Fravia's tips for your own site
OK, there have been so many that have written me praying for some tips in order to ameliorate
the ranking of their own pages, that -even if I don't really agree- I am
going to publish the following. I sincerely hope that most
of my readers are just 'correct' people that need a boost for their clever reversing site,
not commercial spammers that will misuse this info for
money. You may also notice that I -purposely- DO NOT use these same tips in order
to boost the position of my own site (nor I advertise on usenet for it) since
I DO NOT WANT TO BOOST MY SITE TOO MUCH. I believe in fact that the
quantity of people reading my site, but the QUALITY of that people makes the real
difference (as usual on all sectors of life).
Anyway here we go and let's just hope you won't use this to sell some pathetical
crap on the web... btw, the following is strongly Altavista geared...

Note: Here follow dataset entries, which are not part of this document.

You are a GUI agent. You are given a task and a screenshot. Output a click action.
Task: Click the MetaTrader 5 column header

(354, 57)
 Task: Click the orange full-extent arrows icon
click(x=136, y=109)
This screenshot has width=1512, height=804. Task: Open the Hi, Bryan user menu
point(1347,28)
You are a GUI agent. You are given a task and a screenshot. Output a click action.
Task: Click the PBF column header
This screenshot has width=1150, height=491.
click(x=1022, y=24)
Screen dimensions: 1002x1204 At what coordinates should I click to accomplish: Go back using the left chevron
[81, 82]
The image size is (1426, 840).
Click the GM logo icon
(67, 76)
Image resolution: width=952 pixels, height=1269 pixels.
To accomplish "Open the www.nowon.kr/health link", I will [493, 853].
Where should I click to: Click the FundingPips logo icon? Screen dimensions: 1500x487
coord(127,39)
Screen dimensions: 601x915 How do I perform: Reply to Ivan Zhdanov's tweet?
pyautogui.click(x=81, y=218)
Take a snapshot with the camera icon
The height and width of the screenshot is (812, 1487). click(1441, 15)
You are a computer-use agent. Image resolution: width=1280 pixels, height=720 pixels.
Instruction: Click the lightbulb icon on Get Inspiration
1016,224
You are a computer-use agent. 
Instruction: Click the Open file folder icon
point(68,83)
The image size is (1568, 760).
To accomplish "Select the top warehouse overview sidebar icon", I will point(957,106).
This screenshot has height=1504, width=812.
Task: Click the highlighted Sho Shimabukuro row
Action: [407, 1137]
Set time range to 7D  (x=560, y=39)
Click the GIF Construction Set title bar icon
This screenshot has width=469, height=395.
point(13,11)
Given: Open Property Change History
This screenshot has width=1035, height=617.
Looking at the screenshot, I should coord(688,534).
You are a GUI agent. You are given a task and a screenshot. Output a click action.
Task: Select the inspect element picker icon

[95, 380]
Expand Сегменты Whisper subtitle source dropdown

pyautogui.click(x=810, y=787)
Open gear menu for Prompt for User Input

Use <h1>key words</h1> header first. Include only targeted key words - no stop words.
Use one short paragraph after the header with the key words first.
Repeat the key word phrase twice in the first 25 words of the page.
AV stems words so "crack cracking cracker" counts as three "crack".
Repeat the key word(s) no more than three times:
software reversing software protections software cracking is ok.
The order of key words in a key word phrase is not important.
"software reversing" or "reversing software" it's the same.
Alt tags are indexed.
Comment tags are indexed.
<a HREF="mailto:luser@aol.net">key words
and <a href>key words</a> are indexed.